MOST SOAP IS NOT ACTUALLY SOAP
True soap is made from fats (natural oils and butters) and an alkali, such as lye. They are carefully combined in a process known as saponification, the end result being a big beautiful block of soap. When made correctly, no lye remains in the final product, however soap makers are able to control the amount of free floating fats left over (something called “superfatting”), a process which allows the soap to be more or less conditioning depending on the circumstance.
Most body washes and gels you find on the shelves are not actually soap, but synthetic detergents. These are not made with natural fats and butters, but synthetic chemicals.
Don’t Dry Out Your Skin
My shower gel cleans me just fine, you may be thinking.
Yes, of course it does!
That’s what detergents are meant to do, and they do it well. However this squeaky clean formula can leave your skin stripped of its natural oils.
That’s because it contains no ingredients to hydrate your skin, only those to break down dirt and wash it away.
Some body washes however are made with chemicals specific to skin hydration, which is wonderful. Not all things synthetic are “bad”, they’re just not natural.
Our bar soaps were formulated with sensitive, dry skin in mind. We combined natural oils, butters, and additives with care for a soap that cleanses while still leaving the skin feeling as loved as it should, detergent free.
PLASTIC BUILDS UP FAST
How often do you shower, daily? Every other day? A few times a week? Whatever the frequency, (hopefully) we are all using soap when we do. A bottle of shower gel may last you a month or so, and when you’re out it’s as simple as tossing it in the bin and buying another, and you move on with your life.

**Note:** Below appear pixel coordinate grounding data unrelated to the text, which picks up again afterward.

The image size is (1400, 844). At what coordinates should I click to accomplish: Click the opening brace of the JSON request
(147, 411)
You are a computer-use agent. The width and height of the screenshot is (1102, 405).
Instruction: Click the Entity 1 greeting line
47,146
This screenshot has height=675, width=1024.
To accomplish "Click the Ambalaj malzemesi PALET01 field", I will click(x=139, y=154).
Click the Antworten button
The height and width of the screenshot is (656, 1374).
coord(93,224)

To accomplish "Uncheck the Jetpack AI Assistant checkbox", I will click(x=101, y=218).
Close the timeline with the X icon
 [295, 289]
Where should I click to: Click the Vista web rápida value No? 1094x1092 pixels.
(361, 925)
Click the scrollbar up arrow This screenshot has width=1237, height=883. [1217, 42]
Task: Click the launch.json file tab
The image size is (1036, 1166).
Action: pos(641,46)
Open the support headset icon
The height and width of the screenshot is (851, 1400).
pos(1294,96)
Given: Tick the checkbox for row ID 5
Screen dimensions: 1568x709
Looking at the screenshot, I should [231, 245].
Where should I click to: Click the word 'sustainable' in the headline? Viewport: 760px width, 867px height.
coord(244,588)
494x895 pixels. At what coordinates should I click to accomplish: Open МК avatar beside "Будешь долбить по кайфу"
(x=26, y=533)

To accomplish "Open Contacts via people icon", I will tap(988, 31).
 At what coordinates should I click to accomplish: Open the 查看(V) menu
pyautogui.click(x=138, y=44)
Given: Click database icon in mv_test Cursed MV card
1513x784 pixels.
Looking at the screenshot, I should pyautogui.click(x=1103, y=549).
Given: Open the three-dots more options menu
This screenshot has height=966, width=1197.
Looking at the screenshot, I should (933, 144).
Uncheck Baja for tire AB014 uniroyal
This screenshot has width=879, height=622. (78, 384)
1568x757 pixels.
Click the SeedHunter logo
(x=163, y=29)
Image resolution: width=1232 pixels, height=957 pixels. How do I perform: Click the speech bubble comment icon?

But all of those bottles end up somewhere, right? Yes, they do. 300 million tons of plastic waste is produced globally each year; literal tons of it dumped into our oceans. And 40% of that waste is made up of single use plastic packaging- such as an empty body wash bottle.
Crunching the Numbers
To try and put it into perspective, there’s over 300 million people in the US alone. Let’s say that’s 300 million shower gel bottles a month, or 3 billion 600 million bottles a year.
A single plastic bottle takes 450 years to decompose and well, we’ve already done enough math today- but that’s a ludicrous, incomprehensible amount of plastic taking forever to rot away.
Size 10 Carbon Footprint
Let us first say that, a size 10 shoe is not that large, and we support all sizes here (some of us boast 10s, ourselves), what we mean to say is liquid soap has 10x the carbon footprint of solid soap.
Why? Well a few reasons.
- Commercial soaps (or detergents) contain more chemicals than bar soap, and these chemicals require more energy to produce in a lab, as opposed to the fats, butters, and alkali we hand-blend ourselves in our kitchen.
- Their packaging is awkward and bulky, taking up more space, which calls for bigger (usually much bigger) packaging and a heavier transport. Bar soaps are easily stackable, making them able to fit inside smaller packaging and reducing the truckload and its emissions.
- Liquid soap’s awkward, bulky packaging is almost always made of plastic. These plastics take more energy to produce than the paper used to wrap bar soap, let alone the energy it takes to break them down.
OUR PLASTIC FREE PACKAGING
Plastic throws off some heavy World War II vibes, and really we want to live in a world where it isn’t 1930. So we’ve put time and energy into finding suitable, aesthetically pleasing, plastic-free packaging options for our products. Our goal is to make the world a cleaner place (we are a soap company, after all) so we’ve made it our mission to use plastic alternatives wherever we can.
All of our soap is packaged with the following recyclable, reusable, and/or biodegradable materials:
- glassine paper bags
- recyclable paper band labels
- compostable sticker labels
- corrugated cardboard mailers
- crinkle-cut paper fill
- biodegradable cellulose tape
- plant-based glue
- compostable thermal labels
- 100% compostable poly mailers
. We of course can’t solve the world’s plastic crisis, but we can certainly take one small step (that Neil Armstrong guy said something about that, right?) And if each of our small steps merge together into giant leaps and bounds, it is our duty as a society to move forward responsibly, with regard for each other and the big, beautiful rock we live on.